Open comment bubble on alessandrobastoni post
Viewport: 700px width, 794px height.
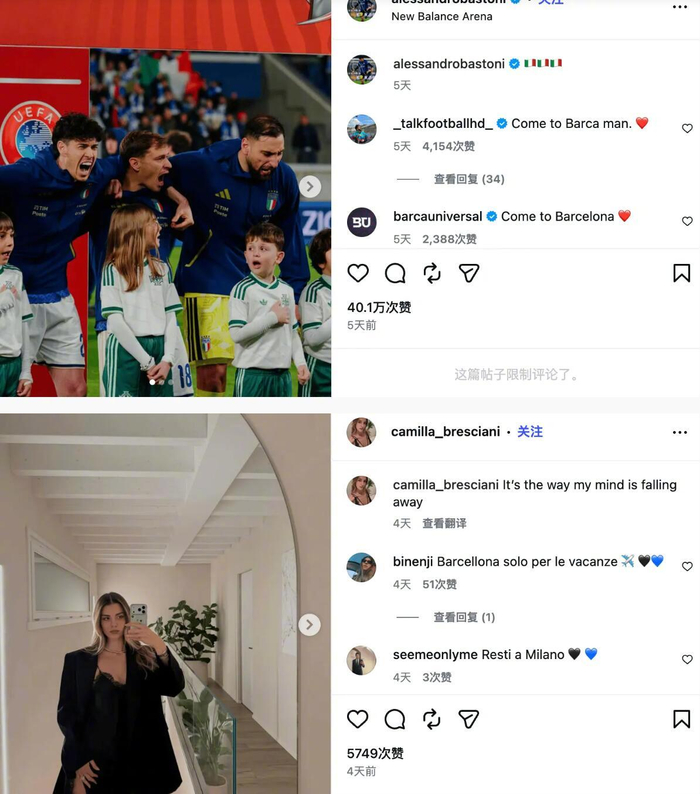point(395,273)
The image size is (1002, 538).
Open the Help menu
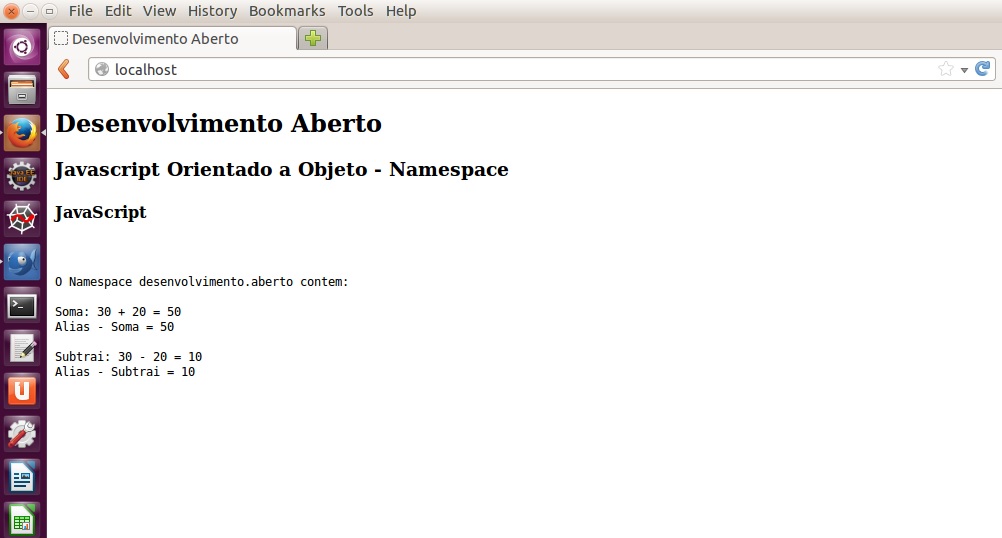(400, 11)
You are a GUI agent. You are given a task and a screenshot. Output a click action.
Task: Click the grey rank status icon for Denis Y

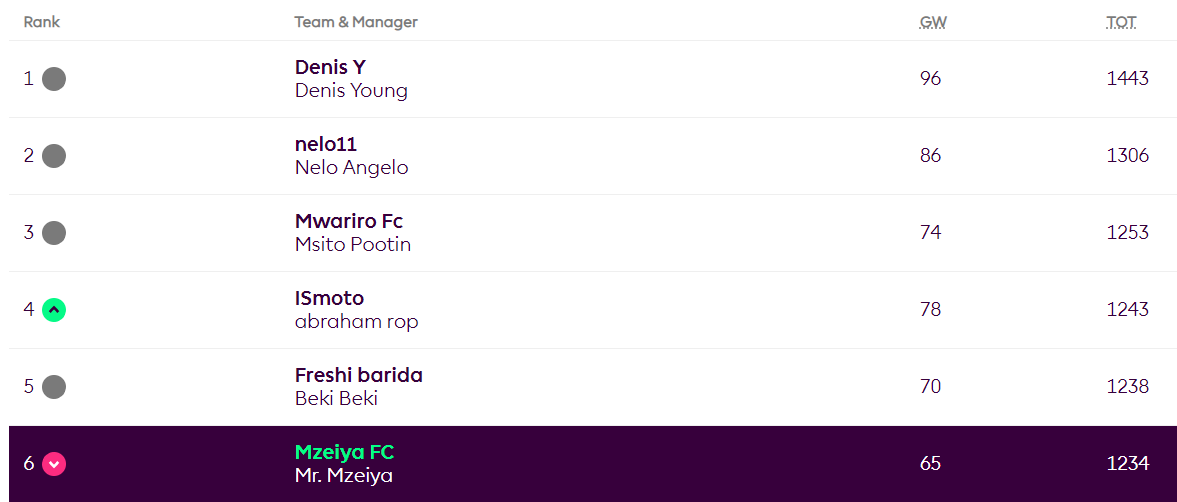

====================

(What you should do) Return the listing above word for word, with the pictures removed.

(Response for this exercise)
Open comment bubble on alessandrobastoni post
Viewport: 700px width, 794px height.
point(395,273)
The image size is (1002, 538).
Open the Help menu
(400, 11)
You are a GUI agent. You are given a task and a screenshot. Output a click action.
Task: Click the grey rank status icon for Denis Y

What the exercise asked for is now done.